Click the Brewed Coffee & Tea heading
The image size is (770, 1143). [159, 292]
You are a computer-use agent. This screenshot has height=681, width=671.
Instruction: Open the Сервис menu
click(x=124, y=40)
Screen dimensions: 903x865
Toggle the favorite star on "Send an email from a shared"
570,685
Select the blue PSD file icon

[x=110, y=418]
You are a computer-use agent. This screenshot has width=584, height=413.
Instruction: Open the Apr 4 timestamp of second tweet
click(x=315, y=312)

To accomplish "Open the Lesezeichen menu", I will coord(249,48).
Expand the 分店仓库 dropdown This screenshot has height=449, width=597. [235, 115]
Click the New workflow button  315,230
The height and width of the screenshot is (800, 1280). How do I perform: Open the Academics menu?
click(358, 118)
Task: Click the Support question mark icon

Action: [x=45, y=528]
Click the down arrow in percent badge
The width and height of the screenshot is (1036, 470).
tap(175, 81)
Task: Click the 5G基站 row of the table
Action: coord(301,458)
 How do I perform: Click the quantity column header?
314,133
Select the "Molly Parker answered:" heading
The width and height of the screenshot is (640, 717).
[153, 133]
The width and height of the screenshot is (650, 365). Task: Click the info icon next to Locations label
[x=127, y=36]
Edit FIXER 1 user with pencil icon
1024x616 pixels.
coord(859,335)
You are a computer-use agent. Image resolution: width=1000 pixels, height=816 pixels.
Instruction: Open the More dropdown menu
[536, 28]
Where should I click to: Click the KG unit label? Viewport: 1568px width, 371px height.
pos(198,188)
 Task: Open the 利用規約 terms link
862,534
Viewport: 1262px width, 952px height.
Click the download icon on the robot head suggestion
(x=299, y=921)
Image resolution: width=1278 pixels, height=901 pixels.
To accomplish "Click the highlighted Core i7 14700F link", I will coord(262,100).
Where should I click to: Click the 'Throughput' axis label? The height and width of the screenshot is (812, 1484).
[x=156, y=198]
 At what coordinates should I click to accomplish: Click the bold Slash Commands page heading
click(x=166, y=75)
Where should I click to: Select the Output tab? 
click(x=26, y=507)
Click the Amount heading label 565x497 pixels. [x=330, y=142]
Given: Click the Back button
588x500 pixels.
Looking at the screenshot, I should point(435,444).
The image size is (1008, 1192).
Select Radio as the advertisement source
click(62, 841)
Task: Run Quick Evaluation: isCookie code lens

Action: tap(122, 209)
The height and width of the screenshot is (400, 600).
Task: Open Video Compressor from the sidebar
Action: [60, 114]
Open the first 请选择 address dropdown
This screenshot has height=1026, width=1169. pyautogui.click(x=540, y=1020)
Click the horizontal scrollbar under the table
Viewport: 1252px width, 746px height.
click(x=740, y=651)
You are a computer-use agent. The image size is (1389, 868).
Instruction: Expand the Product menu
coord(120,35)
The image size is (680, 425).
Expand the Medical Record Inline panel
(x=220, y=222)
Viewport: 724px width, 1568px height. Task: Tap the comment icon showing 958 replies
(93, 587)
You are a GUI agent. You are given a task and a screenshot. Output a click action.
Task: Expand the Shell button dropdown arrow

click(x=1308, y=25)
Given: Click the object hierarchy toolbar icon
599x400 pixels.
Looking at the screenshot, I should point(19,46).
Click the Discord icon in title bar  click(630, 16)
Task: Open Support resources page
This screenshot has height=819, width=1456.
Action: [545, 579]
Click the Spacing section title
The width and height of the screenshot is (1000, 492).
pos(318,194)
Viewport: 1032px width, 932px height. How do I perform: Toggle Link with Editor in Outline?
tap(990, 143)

....................

In this exercise, reproduce the material word for word, in full.

Click the Brewed Coffee & Tea heading
The image size is (770, 1143). [159, 292]
You are a computer-use agent. This screenshot has height=681, width=671.
Instruction: Open the Сервис menu
click(x=124, y=40)
Screen dimensions: 903x865
Toggle the favorite star on "Send an email from a shared"
570,685
Select the blue PSD file icon

[x=110, y=418]
You are a computer-use agent. This screenshot has width=584, height=413.
Instruction: Open the Apr 4 timestamp of second tweet
click(x=315, y=312)

To accomplish "Open the Lesezeichen menu", I will coord(249,48).
Expand the 分店仓库 dropdown This screenshot has height=449, width=597. [235, 115]
Click the New workflow button  315,230
The height and width of the screenshot is (800, 1280). How do I perform: Open the Academics menu?
click(358, 118)
Task: Click the Support question mark icon

Action: [x=45, y=528]
Click the down arrow in percent badge
The width and height of the screenshot is (1036, 470).
tap(175, 81)
Task: Click the 5G基站 row of the table
Action: coord(301,458)
 How do I perform: Click the quantity column header?
314,133
Select the "Molly Parker answered:" heading
The width and height of the screenshot is (640, 717).
[153, 133]
The width and height of the screenshot is (650, 365). Task: Click the info icon next to Locations label
[x=127, y=36]
Edit FIXER 1 user with pencil icon
1024x616 pixels.
coord(859,335)
You are a computer-use agent. Image resolution: width=1000 pixels, height=816 pixels.
Instruction: Open the More dropdown menu
[536, 28]
Where should I click to: Click the KG unit label? Viewport: 1568px width, 371px height.
pos(198,188)
 Task: Open the 利用規約 terms link
862,534
Viewport: 1262px width, 952px height.
Click the download icon on the robot head suggestion
(x=299, y=921)
Image resolution: width=1278 pixels, height=901 pixels.
To accomplish "Click the highlighted Core i7 14700F link", I will coord(262,100).
Where should I click to: Click the 'Throughput' axis label? The height and width of the screenshot is (812, 1484).
[x=156, y=198]
 At what coordinates should I click to accomplish: Click the bold Slash Commands page heading
click(x=166, y=75)
Where should I click to: Select the Output tab? 
click(x=26, y=507)
Click the Amount heading label 565x497 pixels. [x=330, y=142]
Given: Click the Back button
588x500 pixels.
Looking at the screenshot, I should point(435,444).
The image size is (1008, 1192).
Select Radio as the advertisement source
click(62, 841)
Task: Run Quick Evaluation: isCookie code lens

Action: tap(122, 209)
The height and width of the screenshot is (400, 600).
Task: Open Video Compressor from the sidebar
Action: [60, 114]
Open the first 请选择 address dropdown
This screenshot has height=1026, width=1169. pyautogui.click(x=540, y=1020)
Click the horizontal scrollbar under the table
Viewport: 1252px width, 746px height.
click(x=740, y=651)
You are a computer-use agent. The image size is (1389, 868).
Instruction: Expand the Product menu
coord(120,35)
The image size is (680, 425).
Expand the Medical Record Inline panel
(x=220, y=222)
Viewport: 724px width, 1568px height. Task: Tap the comment icon showing 958 replies
(93, 587)
You are a GUI agent. You are given a task and a screenshot. Output a click action.
Task: Expand the Shell button dropdown arrow

click(x=1308, y=25)
Given: Click the object hierarchy toolbar icon
599x400 pixels.
Looking at the screenshot, I should point(19,46).
Click the Discord icon in title bar  click(630, 16)
Task: Open Support resources page
This screenshot has height=819, width=1456.
Action: [545, 579]
Click the Spacing section title
The width and height of the screenshot is (1000, 492).
pos(318,194)
Viewport: 1032px width, 932px height. How do I perform: Toggle Link with Editor in Outline?
tap(990, 143)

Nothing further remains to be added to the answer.